Luis Manuel Otero Alcántara and Maykel Castillo “Osorbo”, were sentenced to five and nine years in prison respectively, in a closed-door trial in which both were accused of acts that, in a less punitive society, would have gone unnoticed or simply sanctioned with fines.
The two condemned are artists. They belong to the San Isidro Movement, an artistic and cultural trend of a social and political nature that rejects totalitarianism, basically made up of young people who were born at least 30 years after the Castro brothers came to power and who have used art as a medium to express their opinions.
Groups such as those of San Isidro, as well as the protests of July 11 and significantly the song “Patria y Vida”, carried out by the youth, are a deep frustration for a regime that devised to forge the new generations as if they were automatons by service of a project contrary to the human condition, which is why the former Soviet Union failed and all similar projects were shipwrecked, not without causing serious damage to society and man.
The failure has been so resounding that the members of the San Isidro Movement and other popular expressions articulated or not, forged in a climate of repression, set in slogans of hatred and wall, have not mimicked the ruling party since they have been able to forge slogans such as the aforementioned “Homeland and Life” and “Culture and Freedom”.

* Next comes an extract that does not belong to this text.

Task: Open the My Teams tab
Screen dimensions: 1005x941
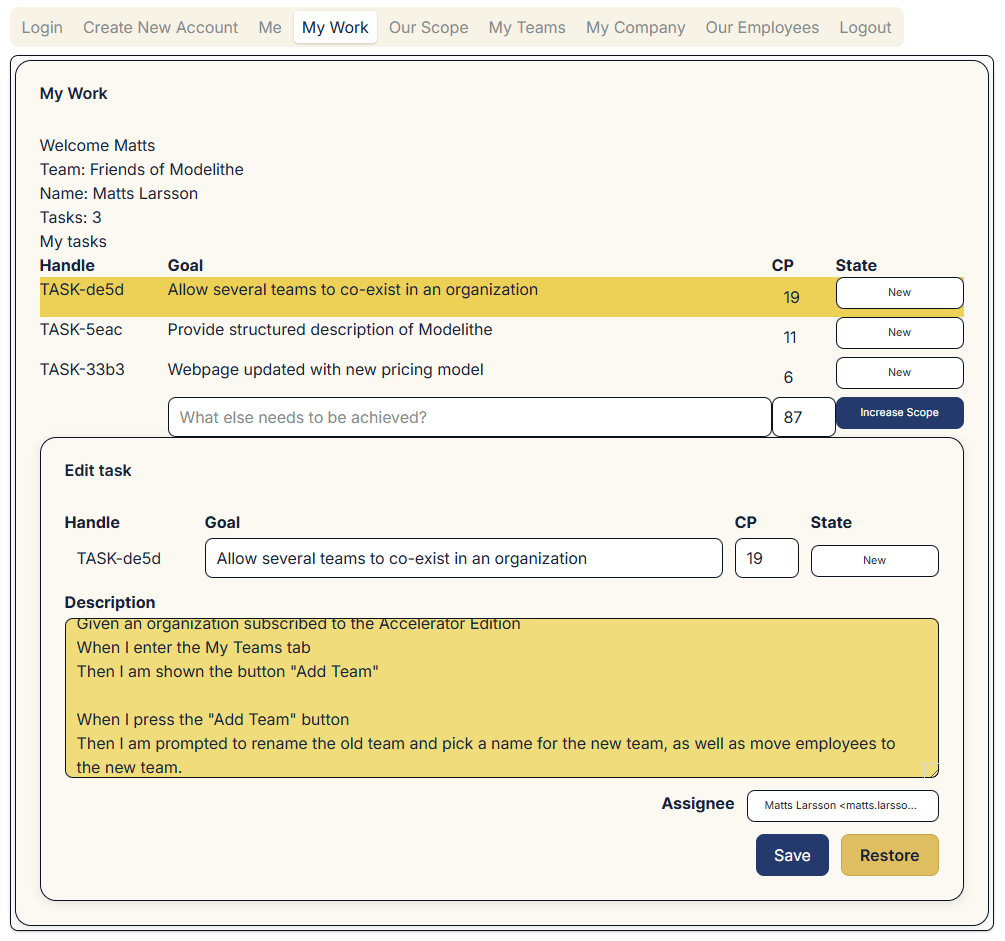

The regime has its prisons full of free citizens who do not stop demanding their rights, including better living conditions, as evidenced by a complaint by Sister Nadezka Almeida, Superior of the Daughters of Charity in Cuba, when she wrote “Almost two weeks ago a person dear to many of us died and, in addition to the pain of loss, and her absence that will be greatly felt, especially for the people to whom she gave her being and doing, I was surprised, with pain, by the coffin that, although it is not the first that I see in horrible conditions, it is possibly the worst that I have seen in my entire life. It was something like a wooden pallet, where there is a small board yes and another no, lined with the fabric that we all know, without the cardboard on the bottom”.

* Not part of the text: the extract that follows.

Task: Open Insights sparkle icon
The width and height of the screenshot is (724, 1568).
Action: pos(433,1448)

The nun wonders “What is my pain? See how the fabric below came loose and hung as if nothing happened. I just looked and asked myself the question with which I begin this sharing: Do we deserve this?
The letter is even more terrifying due to the general picture it describes, but evidently these experiences and many others do not prevent the hate speech, destruction and chaos of the political operators of the Latin American extreme left from reaping great harvests because envy and resentment , evidently take precedence over reality.

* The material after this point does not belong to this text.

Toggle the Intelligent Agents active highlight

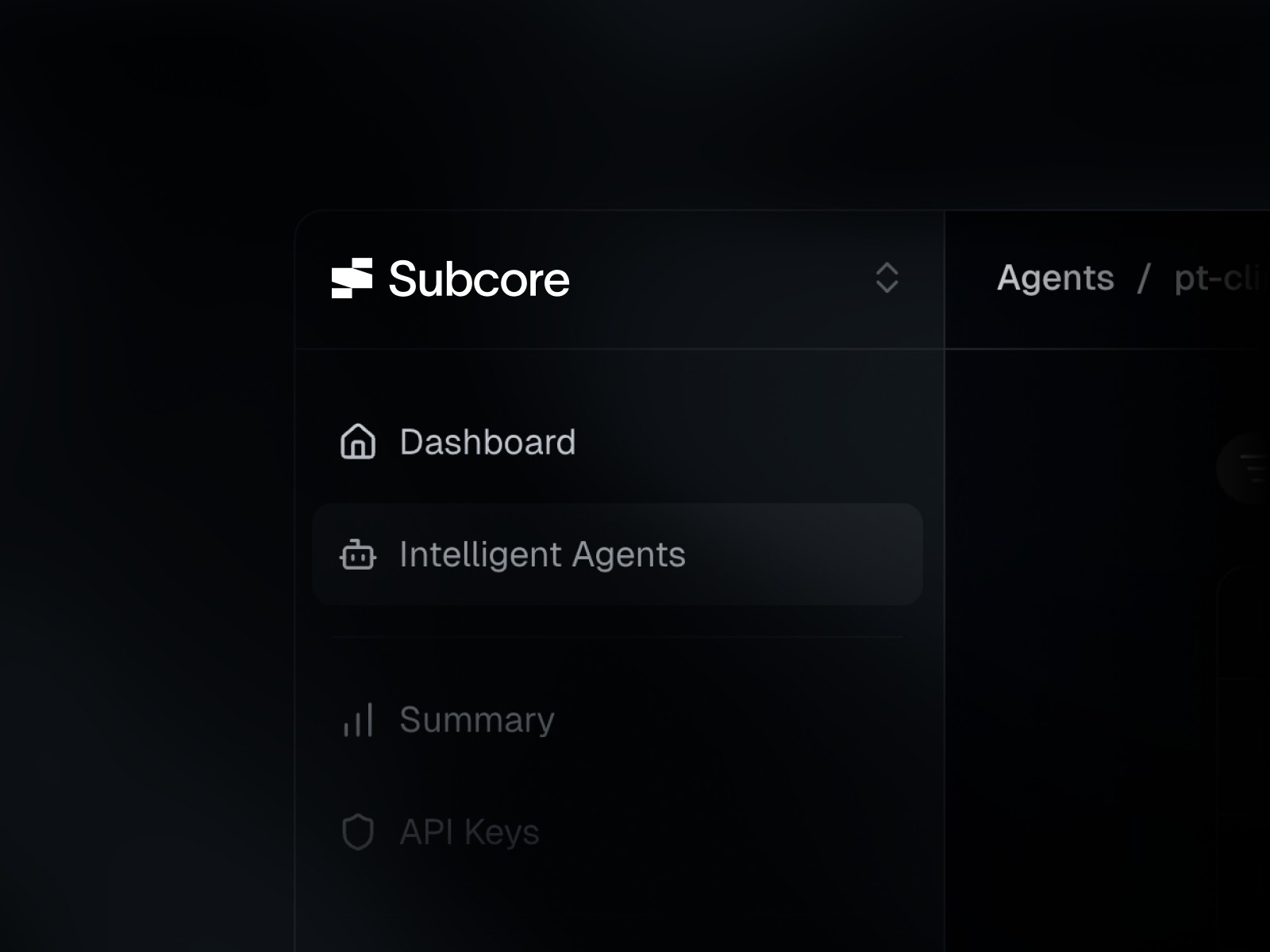pyautogui.click(x=619, y=555)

A court in Havana found Otero Alcántara and Mikel Castillo guilty for giving their opinions and expressing themselves in accordance with their convictions without harming the rights of others, a prerogative that in most countries of this busy hemisphere is available to all citizens. , except Cuba, Nicaragua and Venezuela.
It is very gratifying to know that a significant number of young people throughout the hemisphere, in use of their citizen prerogatives, abandon the safety of their homes or classrooms, to demand greater social equity, however, it cannot be ignored that they run the risk to be wrong because it would not be the first time that a predator disguised as a lamb has been supported.
Let us bear in mind that many Cuban, Nicaraguan and Venezuelan parents who supported their respective saviors have their children in prison.
“The opinions published here are the sole responsibility of their author.”